Parents will talk to the therapist every two weeks. In the first session a plan is made about which themes parent(s) want to discuss and in what order that should happen. The therapist helps the parents to think about solutions for problems that they experience in supporting their child. There are no homework assignments for the parents in this treatment condition.
|- Primary outcome||The primary goal is to examine the (preventive) effects of the two treatments on symptoms of prolonged grief disorder (PGD). Accordingly, the primary dependent variable is the intensity of PGD symptoms, as assessed by the Dutch version of the Inventory of Prolonged Grief (IPG). This measure will be administered at 5 assessment moments (i.e., before the first treatment session, after the last treatment session, and 3, 6, and 12 months after the last treatment session).|
|- Secondary outcome||Apart form the effects of the treatment on symptoms of Prolonged Grief Disorder , we will also examine the effects of treatments on conduct problems, posttraumatic stress symptoms and symptoms of depression.|
|- Timepoints||The primary goal is to examine the (preventive) effects of the two treatments on symptoms of Prolonged Grief Disorder (PGD), assessed with the Dutch version of the Inventory of Prolonged Grief (IPG). This measure will be adminstered at all 5 assessment moments.|
T1: Prior to treatment;
T2: After treatment;
T3: 3 months after treatment;
T4: 6 months after treatment;
T5: 12 months after treatment.
|- Trial web site||N/A|
|- status||open: patient inclusion|
|- CONTACT FOR PUBLIC QUERIES||Prof. Dr. P.A. Boelen|
|- CONTACT for SCIENTIFIC QUERIES||Prof. Dr. P.A. Boelen|
|- Sponsor/Initiator ||Universiteit Utrecht, Faculteit Sociale Wetenschappen, Department Kinder- en Jeugdstudies|
(Source(s) of Monetary or Material Support)

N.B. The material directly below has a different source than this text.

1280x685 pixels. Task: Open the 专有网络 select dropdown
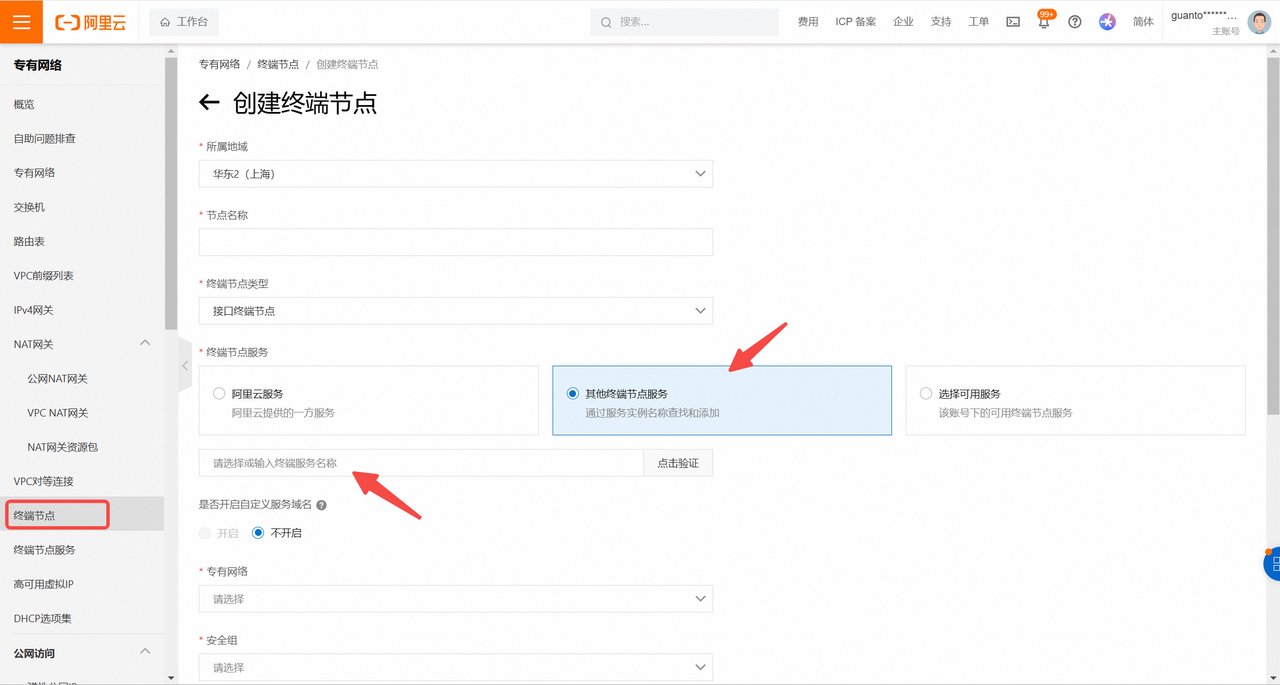(456, 599)
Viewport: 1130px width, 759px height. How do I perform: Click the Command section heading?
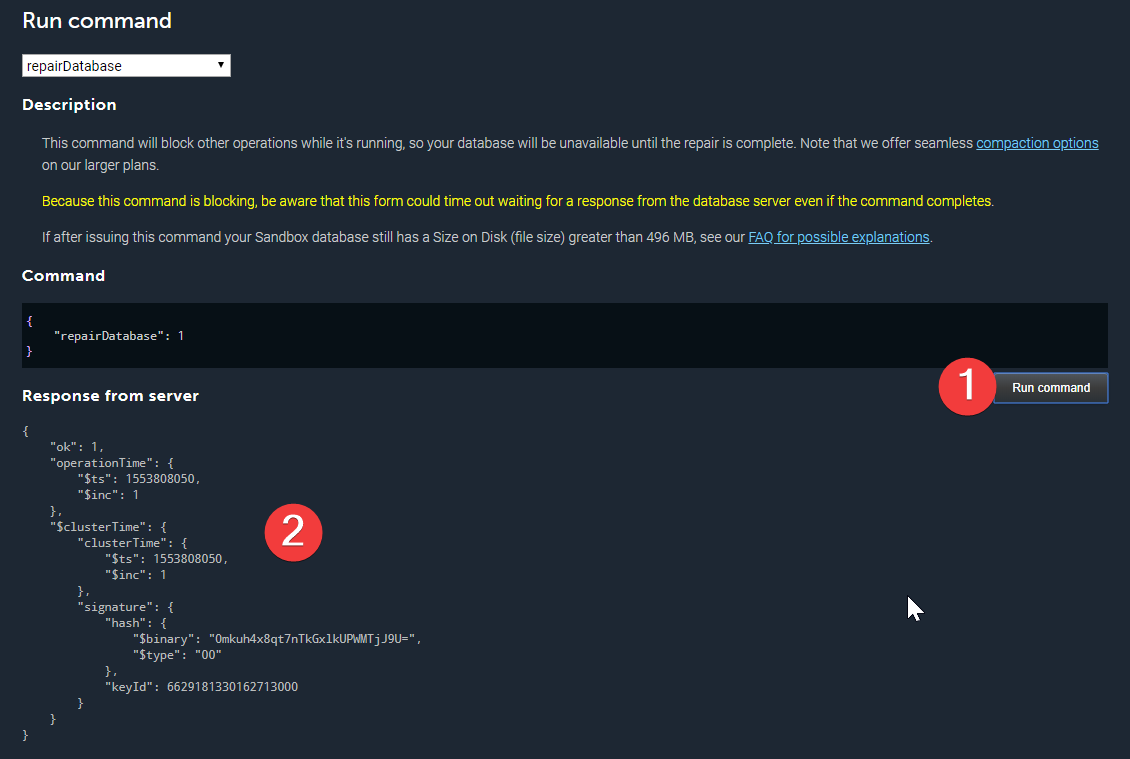click(x=63, y=275)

|ZON-MW, The Netherlands Organization for Health Research and Development|
|- Brief summary||The death of a loved one is one of the most distressing an prevalent events that children can experience. Children suffering from loss have an increased chance of developing psycho-social problems.It is useful to develop interventions that are aimed at the reduction and prevention of such problems. Thus far, no such interventions are available.
This proposed randomised controlled trial (RCT) seeks to examine the effect of "Grief-Help", a cognitive behavioural treatment for children with emotional problems following the death of a loved one. Participants are randomly assigned to two treatment conditions: (1) the experimental treatment "Grief-Help" combined with parental support or (2) a control treatment consisting of supportive counseling combined with parental support. Participants are asked to complete quentionnaires before and after treatment, and at three follow-up assessment points.
We aim to include 160 children and their parents, aged 8-18 years, who all have suffered the loss of a loved one at least 6 months prior to inclusion into the study.